基金This study was supported by grants from the Key Program in Scienceand Technique of the National Ministry of Education (No.104169)and the Major Project in Clinical Speciality Foundation of NationalMinistry of Health (Year 2004-2006)
文摘Background Globally, 180 million people suffer from diabetes mellitus. Islet transplantation is believed to be an almost ideal therapy for insulin-dependent patients. How to maintain the viability and the function of isolated human islets is a challenge in clinical practice.

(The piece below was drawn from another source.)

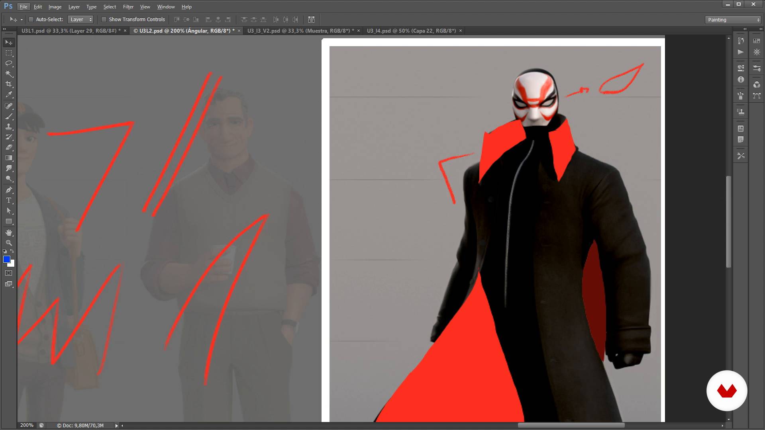The image size is (765, 430).
Task: Select the Lasso tool
Action: [x=9, y=63]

Sertoli cells are considered ' nurse cells' in the seminiferous tubules and have been used in cell graft protocols for neurodegenerative diseases and diabetes in many studies. Many researchers have used immature murine testes as the primarily source of Sertoli cells in islet transplantation because they are easily purified. Mature human Sertoli cells have been seldom investigated. In the present study, we developed a method for the isolation and culture of Sertoli cells derived from adult human testes, and investigated their effects on the function of allogeneic islets when they were cultured together in vitro. Methods Adult Sertoli cells were prepared successfully by two-step enzyme digestion with trypsin, collagenase and hyaluronidase. They were identified by morphological characteristics and their activity was determined by MTT colorimetry over a 28-day culture time in vitro. A glucose-stimulated insulin secretion test was performed to detect the effects of Sertoli cells on allogeneic islets' function when they were co-cultured for 21 days in vitro. Results In cultured cells, mature human Sertoli cells accounted for more than 90% of total cells. The activity of Sertoli cells reached 95 % and they remained highly cytoactive for a long time in vitro (P〉0. 05 ). Compared with the islets cultured alone, the co-cultured islets with allogeneic Sertoli cells maintained higher sensitivity to glucose stimulation for the duration of the experiment (P〈0.01 ). Conclusions A method of isolation and culture of Sertoli cells from adult testes has been established. Sertoli cells could enhance allogeneic islets' function when they were co-cultured in vitro. They could be a helper cell in islet transplantation.